2.3. Create IRSA Role for CloudWatch

Create file scripts/create-irsa-cloudwatch-role.sh:

#!/bin/bash

# Configuration
CLUSTER_NAME="mlops-retail-cluster"
REGION="ap-southeast-1"
NAMESPACE="mlops-retail-forecast"
SERVICE_ACCOUNT="cloudwatch-sa"
ROLE_NAME="mlops-irsa-cloudwatch-role"

# Get OIDC issuer and account ID
OIDC_ISSUER=$(aws eks describe-cluster \
    --name $CLUSTER_NAME \
    --region $REGION \
    --query "cluster.identity.oidc.issuer" \
    --output text | sed 's|https://||')

ACCOUNT_ID=$(aws sts get-caller-identity --query Account --output text)

echo "🔧 Creating IRSA role for CloudWatch access..."

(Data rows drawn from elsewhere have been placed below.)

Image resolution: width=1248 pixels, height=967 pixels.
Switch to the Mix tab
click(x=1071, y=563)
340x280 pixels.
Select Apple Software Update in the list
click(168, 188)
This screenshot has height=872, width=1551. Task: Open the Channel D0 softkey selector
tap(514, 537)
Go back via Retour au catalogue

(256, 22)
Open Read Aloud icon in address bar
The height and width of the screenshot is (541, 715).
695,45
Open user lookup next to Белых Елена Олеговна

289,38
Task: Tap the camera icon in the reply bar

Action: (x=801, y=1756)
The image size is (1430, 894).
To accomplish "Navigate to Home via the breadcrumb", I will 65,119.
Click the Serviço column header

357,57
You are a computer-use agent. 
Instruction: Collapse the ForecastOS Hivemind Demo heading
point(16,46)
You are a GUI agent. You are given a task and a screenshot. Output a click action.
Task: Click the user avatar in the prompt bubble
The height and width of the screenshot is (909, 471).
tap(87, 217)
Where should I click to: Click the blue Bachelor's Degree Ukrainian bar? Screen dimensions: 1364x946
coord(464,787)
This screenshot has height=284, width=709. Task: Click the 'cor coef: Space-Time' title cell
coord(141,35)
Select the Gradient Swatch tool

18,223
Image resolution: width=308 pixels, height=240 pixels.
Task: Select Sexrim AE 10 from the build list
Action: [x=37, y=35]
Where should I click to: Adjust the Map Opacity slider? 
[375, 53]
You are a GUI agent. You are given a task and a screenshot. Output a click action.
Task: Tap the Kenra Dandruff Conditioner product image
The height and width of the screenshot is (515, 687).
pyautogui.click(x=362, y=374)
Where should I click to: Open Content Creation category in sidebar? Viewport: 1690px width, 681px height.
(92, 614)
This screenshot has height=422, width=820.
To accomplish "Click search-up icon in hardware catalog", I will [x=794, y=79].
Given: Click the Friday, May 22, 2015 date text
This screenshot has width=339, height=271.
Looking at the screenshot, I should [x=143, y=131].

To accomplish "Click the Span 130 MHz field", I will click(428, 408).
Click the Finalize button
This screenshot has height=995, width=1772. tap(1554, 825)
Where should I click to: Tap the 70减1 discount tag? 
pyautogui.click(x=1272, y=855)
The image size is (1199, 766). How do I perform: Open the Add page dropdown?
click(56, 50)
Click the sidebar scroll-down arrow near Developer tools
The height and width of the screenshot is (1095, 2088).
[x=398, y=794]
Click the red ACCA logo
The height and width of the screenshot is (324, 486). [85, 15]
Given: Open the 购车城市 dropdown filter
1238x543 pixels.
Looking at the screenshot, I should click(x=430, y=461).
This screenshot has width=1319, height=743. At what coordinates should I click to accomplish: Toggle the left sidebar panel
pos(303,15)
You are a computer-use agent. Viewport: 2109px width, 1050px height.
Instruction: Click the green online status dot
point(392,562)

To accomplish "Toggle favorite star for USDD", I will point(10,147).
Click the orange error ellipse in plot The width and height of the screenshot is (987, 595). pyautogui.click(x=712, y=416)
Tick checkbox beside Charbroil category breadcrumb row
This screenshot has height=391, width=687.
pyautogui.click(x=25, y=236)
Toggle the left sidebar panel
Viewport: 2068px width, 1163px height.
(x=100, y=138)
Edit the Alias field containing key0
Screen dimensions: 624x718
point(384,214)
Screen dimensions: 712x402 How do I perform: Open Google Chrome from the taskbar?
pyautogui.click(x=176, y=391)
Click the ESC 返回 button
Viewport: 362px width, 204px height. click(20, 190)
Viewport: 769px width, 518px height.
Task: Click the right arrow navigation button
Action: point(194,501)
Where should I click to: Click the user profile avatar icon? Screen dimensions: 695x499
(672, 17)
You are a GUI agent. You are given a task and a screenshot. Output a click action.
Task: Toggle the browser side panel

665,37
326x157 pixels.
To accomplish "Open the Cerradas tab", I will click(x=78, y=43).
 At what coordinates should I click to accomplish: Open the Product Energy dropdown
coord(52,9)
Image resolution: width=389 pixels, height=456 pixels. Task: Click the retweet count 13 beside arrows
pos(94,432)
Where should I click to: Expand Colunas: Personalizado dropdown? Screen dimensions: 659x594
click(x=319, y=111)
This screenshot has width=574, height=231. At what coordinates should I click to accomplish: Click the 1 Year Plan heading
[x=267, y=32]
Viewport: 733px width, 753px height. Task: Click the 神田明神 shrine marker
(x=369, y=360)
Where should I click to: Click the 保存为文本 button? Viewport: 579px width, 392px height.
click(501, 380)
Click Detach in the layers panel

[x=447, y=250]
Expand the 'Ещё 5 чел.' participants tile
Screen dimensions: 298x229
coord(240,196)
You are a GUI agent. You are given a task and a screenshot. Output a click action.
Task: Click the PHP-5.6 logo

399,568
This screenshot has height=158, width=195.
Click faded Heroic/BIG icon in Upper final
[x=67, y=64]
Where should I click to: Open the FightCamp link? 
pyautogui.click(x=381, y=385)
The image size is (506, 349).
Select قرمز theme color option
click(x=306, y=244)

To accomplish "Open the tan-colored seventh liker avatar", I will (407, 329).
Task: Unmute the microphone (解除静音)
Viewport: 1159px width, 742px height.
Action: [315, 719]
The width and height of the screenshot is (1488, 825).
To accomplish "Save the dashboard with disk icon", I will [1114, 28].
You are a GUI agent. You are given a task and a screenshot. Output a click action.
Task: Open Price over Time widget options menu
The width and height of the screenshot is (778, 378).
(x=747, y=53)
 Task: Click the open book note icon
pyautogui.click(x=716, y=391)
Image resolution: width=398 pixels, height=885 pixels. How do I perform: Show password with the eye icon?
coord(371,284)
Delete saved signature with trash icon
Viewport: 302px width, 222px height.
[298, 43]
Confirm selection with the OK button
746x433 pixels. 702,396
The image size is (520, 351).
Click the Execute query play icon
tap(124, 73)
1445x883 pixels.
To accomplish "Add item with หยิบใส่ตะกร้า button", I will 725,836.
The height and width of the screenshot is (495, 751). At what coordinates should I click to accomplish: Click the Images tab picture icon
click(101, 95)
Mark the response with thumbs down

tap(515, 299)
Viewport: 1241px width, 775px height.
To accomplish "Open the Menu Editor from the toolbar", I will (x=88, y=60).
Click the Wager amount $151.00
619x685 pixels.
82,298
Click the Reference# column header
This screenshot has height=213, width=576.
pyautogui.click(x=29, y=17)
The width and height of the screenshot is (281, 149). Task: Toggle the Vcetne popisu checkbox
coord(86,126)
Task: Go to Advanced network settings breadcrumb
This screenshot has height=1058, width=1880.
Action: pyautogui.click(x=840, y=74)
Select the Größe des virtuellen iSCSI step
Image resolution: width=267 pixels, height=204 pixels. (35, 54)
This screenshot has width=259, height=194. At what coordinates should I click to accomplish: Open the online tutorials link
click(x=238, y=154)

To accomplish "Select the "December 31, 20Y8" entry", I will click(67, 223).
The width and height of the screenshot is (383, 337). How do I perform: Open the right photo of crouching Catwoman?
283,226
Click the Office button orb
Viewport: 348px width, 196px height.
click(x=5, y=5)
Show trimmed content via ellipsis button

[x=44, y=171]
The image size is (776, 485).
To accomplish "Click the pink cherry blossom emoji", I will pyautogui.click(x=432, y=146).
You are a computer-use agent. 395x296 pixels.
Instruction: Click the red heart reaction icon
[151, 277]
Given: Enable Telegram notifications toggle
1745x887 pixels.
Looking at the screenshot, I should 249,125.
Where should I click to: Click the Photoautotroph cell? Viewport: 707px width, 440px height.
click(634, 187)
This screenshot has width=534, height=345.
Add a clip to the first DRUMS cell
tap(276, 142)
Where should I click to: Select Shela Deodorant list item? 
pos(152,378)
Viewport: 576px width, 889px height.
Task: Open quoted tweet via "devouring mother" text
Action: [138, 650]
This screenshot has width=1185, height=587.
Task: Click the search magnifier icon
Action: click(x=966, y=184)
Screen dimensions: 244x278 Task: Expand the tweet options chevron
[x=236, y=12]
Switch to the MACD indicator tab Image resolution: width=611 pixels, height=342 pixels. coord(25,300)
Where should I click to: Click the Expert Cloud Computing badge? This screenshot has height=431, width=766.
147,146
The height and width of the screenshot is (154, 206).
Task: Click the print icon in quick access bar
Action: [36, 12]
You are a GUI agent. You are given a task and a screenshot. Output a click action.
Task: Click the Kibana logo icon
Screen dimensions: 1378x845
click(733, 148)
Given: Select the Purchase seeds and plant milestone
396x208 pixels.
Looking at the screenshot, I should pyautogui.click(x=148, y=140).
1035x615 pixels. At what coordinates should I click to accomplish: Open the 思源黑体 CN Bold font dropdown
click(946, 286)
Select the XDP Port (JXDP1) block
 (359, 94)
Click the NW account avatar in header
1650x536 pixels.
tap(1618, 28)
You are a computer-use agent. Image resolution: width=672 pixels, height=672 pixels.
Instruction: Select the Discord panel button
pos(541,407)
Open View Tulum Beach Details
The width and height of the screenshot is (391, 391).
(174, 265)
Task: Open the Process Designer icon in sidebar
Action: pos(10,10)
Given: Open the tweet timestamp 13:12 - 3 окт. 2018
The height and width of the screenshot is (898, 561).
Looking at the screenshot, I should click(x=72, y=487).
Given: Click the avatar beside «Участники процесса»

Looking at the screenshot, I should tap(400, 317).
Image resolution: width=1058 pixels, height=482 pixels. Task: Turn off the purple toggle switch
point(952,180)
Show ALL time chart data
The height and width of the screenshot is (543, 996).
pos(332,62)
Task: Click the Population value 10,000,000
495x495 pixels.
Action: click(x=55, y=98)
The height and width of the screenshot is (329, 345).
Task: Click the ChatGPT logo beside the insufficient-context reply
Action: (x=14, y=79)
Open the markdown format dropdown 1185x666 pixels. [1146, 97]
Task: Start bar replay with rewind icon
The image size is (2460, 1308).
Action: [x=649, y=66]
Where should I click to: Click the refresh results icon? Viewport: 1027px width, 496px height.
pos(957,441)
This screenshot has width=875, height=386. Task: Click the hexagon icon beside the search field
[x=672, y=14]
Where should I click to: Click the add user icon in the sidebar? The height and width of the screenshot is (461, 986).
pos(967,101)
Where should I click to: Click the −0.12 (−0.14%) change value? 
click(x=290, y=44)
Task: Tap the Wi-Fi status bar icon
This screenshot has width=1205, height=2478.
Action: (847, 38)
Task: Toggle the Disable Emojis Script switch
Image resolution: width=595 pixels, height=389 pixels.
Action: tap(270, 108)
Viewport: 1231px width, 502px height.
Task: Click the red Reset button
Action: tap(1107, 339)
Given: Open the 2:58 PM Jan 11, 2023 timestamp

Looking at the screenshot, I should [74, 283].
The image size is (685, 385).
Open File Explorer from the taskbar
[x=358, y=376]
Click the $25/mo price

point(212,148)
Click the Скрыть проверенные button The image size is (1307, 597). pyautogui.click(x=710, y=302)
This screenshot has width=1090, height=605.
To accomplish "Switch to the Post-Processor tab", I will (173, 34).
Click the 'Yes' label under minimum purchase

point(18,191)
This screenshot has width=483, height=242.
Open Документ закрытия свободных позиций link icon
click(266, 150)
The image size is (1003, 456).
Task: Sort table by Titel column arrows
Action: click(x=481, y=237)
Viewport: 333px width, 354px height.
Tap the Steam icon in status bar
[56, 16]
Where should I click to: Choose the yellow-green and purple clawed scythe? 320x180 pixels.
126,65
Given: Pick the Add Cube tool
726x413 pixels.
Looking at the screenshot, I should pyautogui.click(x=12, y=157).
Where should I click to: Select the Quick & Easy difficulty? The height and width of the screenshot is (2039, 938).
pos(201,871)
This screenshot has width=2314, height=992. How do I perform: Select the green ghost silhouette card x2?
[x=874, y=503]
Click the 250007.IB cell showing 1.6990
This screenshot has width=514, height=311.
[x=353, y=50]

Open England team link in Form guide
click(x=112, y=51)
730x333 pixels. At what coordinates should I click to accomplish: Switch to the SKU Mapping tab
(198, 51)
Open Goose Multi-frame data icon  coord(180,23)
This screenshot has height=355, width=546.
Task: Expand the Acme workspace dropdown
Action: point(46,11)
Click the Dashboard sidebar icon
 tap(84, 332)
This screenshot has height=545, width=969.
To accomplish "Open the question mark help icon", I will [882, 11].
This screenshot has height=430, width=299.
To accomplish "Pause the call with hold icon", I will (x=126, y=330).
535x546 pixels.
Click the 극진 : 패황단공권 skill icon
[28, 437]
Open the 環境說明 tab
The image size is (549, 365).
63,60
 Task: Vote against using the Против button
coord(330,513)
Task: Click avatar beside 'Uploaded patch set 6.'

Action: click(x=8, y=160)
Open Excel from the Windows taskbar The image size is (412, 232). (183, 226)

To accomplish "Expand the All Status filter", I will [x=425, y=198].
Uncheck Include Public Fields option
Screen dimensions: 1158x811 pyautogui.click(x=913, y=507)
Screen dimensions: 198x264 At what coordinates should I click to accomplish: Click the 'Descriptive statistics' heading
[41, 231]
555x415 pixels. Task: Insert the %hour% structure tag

# Create trust policy for CloudWatch service account
cat > cloudwatch-trust-policy.json << EOF
{
  "Version": "2012-10-17",
  "Statement": [
    {
      "Effect": "Allow",
      "Principal": {
        "Federated": "arn:aws:iam::${ACCOUNT_ID}:oidc-provider/${OIDC_ISSUER}"
      },
      "Action": "sts:AssumeRoleWithWebIdentity",
      "Condition": {
        "StringEquals": {
          "${OIDC_ISSUER}:sub": "system:serviceaccount:${NAMESPACE}:${SERVICE_ACCOUNT}",
          "${OIDC_ISSUER}:aud": "sts.amazonaws.com"
        }
      }
    }
  ]
}
EOF

# Create IAM role
aws iam create-role \
    --role-name $ROLE_NAME \
    --assume-role-policy-document file://cloudwatch-trust-policy.json \
    --description "IRSA role for EKS pods to access CloudWatch"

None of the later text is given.